— About this exercise —
Could you retype, exactly and with no pictures, only the lines from the first line of the records below through the line that contains "You are a computer-use"?

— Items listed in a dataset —

● ● ● ● ● ● ●

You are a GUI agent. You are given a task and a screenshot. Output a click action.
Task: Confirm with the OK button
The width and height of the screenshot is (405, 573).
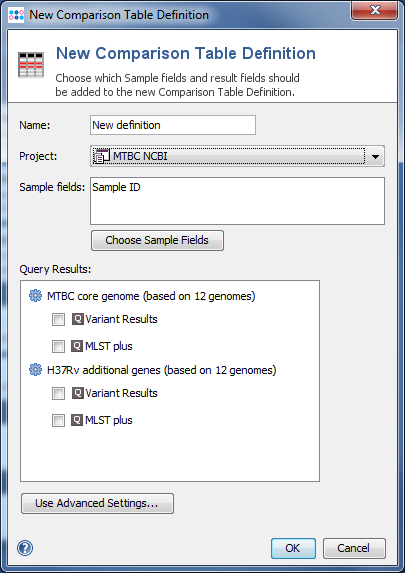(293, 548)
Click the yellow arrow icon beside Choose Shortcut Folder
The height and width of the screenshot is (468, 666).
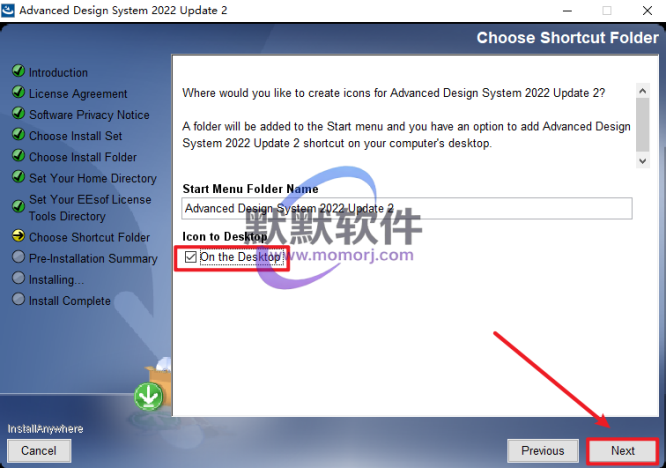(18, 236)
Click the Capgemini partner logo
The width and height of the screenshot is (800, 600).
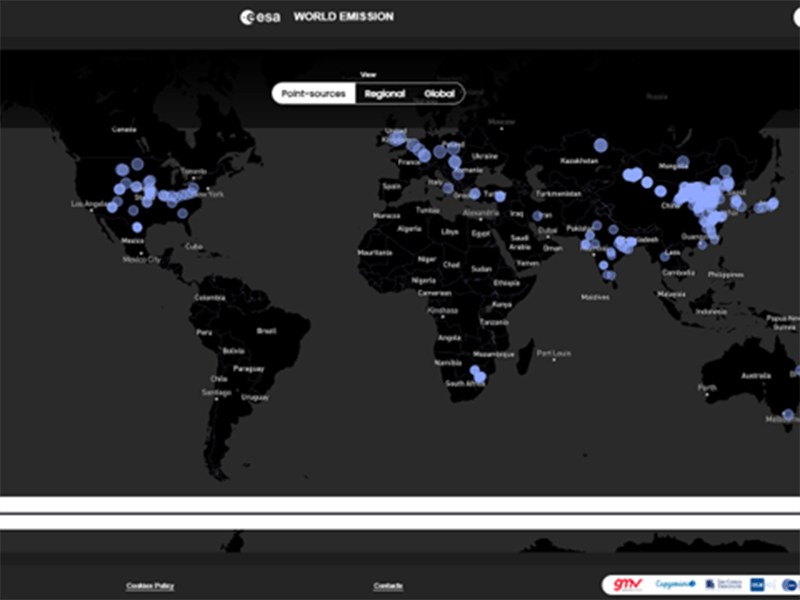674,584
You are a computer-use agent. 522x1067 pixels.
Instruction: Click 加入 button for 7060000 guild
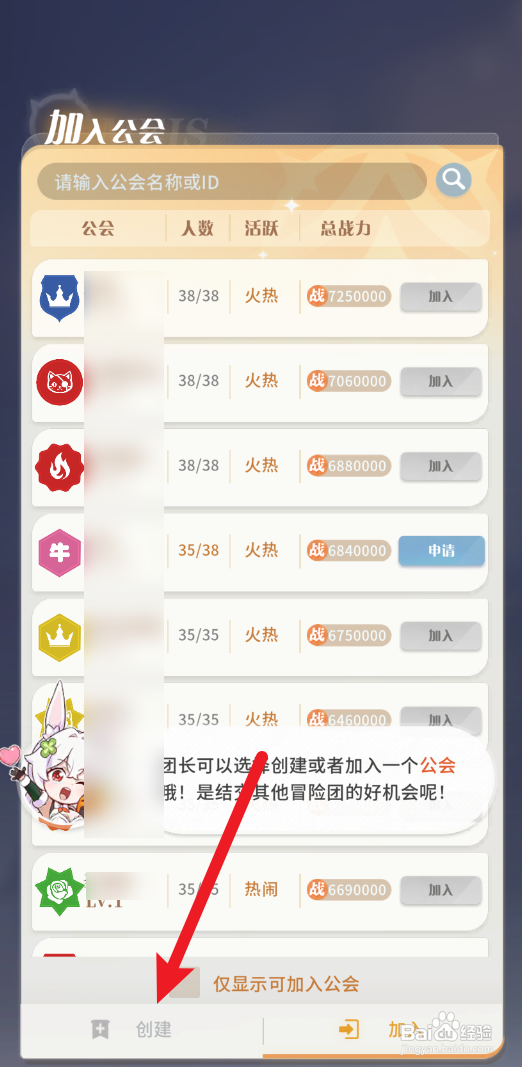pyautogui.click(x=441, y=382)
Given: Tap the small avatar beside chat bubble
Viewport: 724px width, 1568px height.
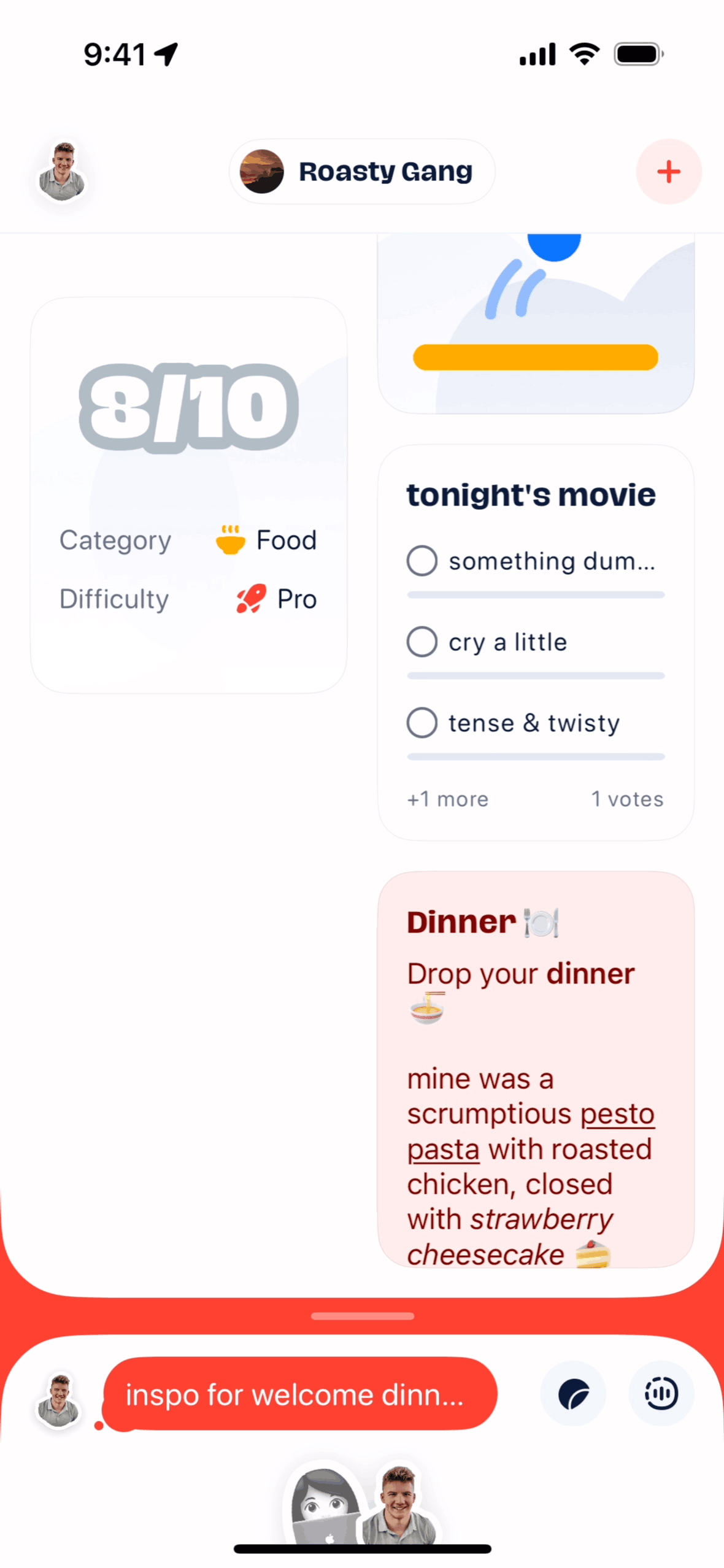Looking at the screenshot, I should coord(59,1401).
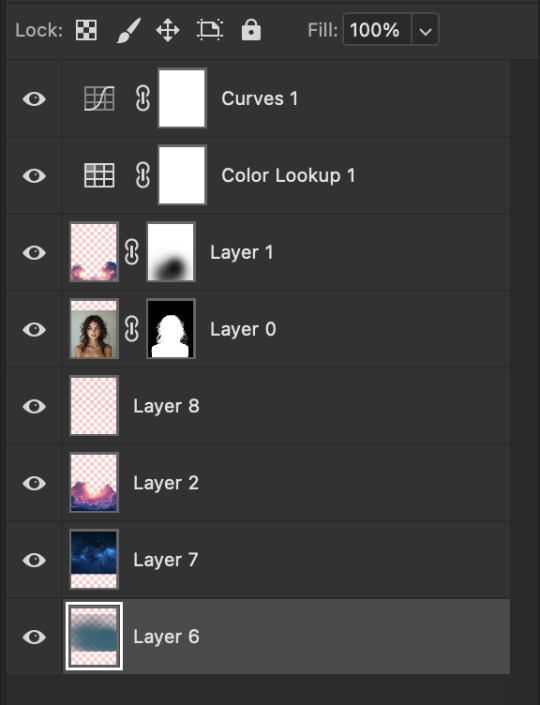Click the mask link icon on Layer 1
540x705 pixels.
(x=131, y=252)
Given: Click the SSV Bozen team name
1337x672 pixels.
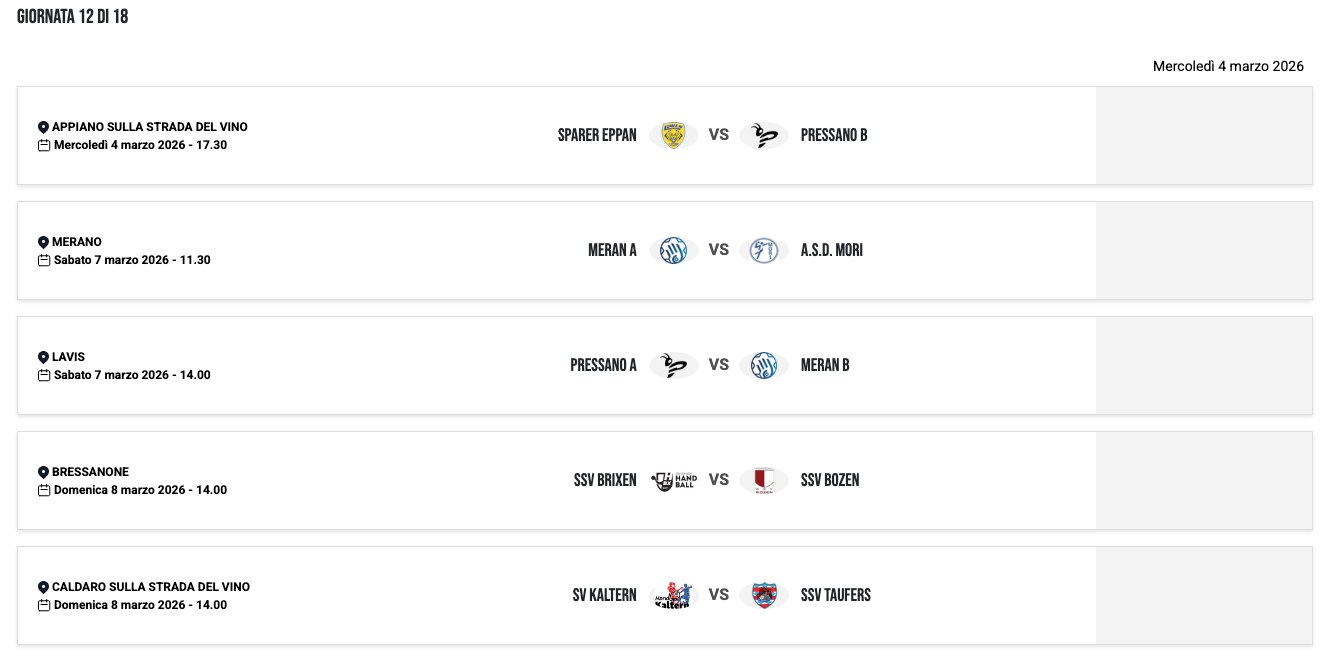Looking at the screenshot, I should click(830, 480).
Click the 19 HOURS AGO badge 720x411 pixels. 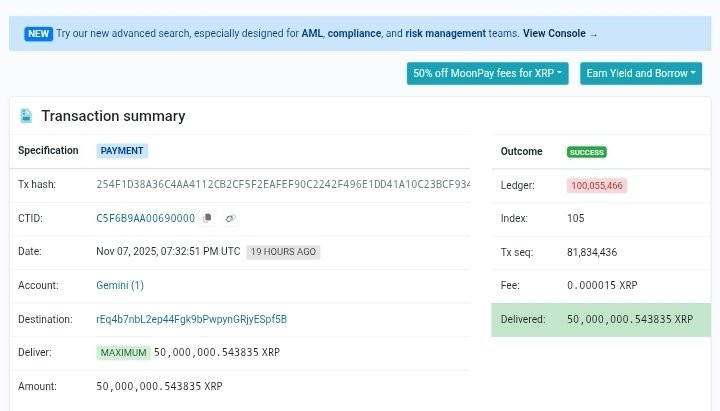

● ● ● ● ● ● ●

— Solved exercise —
You are a GUI agent. You are given a task and a screenshot. Output a click action.
Task: Confirm with the OK button
The width and height of the screenshot is (405, 573).
(293, 548)
Click the yellow arrow icon beside Choose Shortcut Folder
The height and width of the screenshot is (468, 666).
(18, 236)
Click the Capgemini partner logo
The width and height of the screenshot is (800, 600).
674,584
You are a computer-use agent. 522x1067 pixels.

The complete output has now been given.